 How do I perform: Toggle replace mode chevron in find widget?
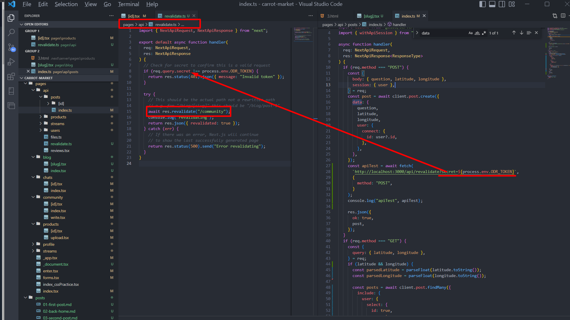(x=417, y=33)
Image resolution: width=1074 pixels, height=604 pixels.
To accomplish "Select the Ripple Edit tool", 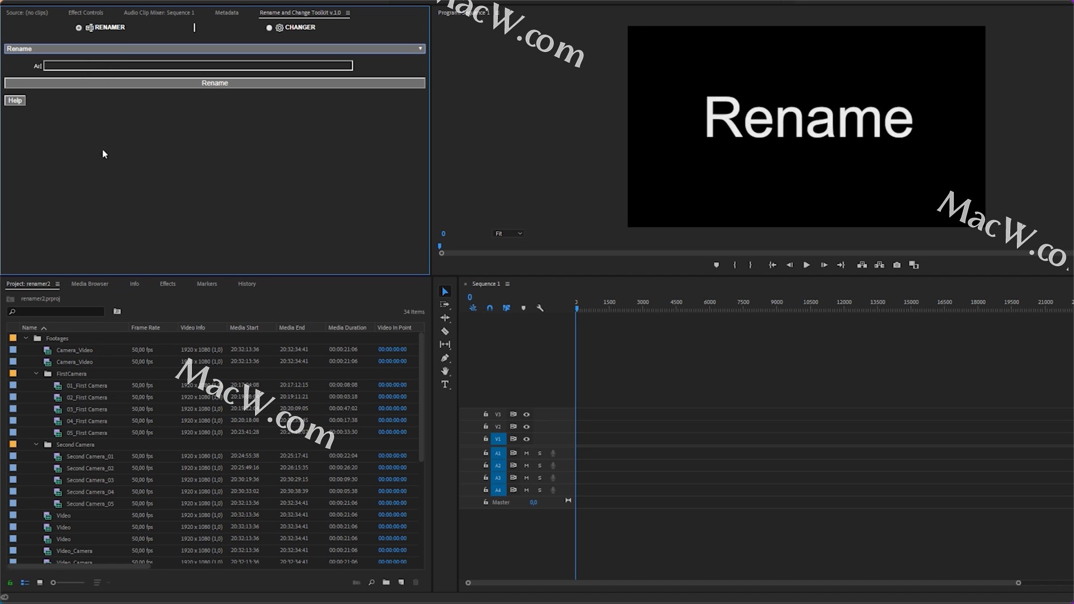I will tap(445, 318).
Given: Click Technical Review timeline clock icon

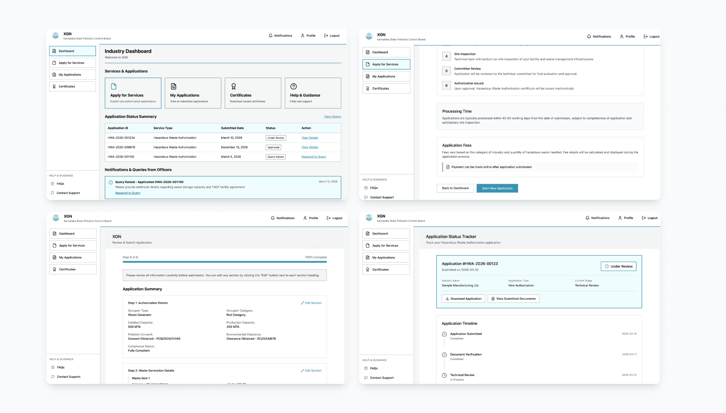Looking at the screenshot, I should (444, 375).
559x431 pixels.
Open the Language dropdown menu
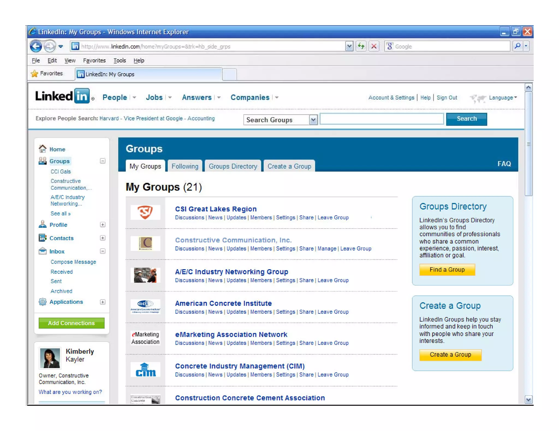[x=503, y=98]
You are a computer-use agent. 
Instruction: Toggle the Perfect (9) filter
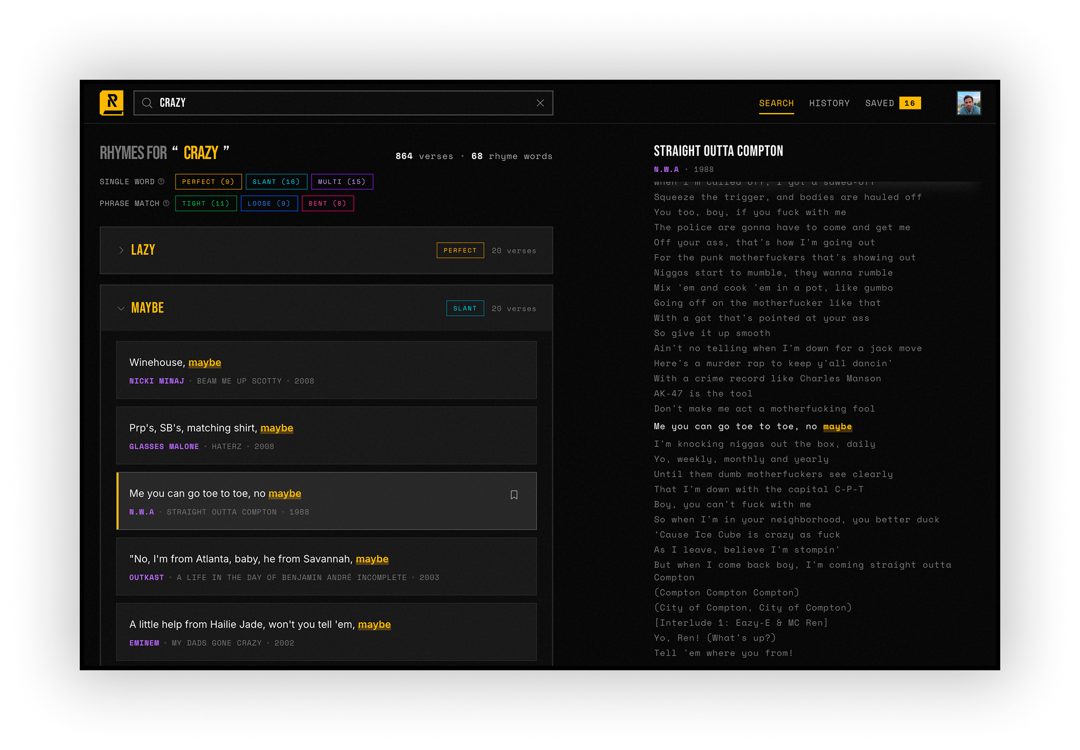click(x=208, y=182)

━━━━━━━━━━━━━━━━

_EXERCISE DIRECTIONS:_
List every line above that contains the word "pixels".

_RESPONSE TO THE EXERCISE:_
Image resolution: width=1074 pixels, height=604 pixels.
559x431 pixels.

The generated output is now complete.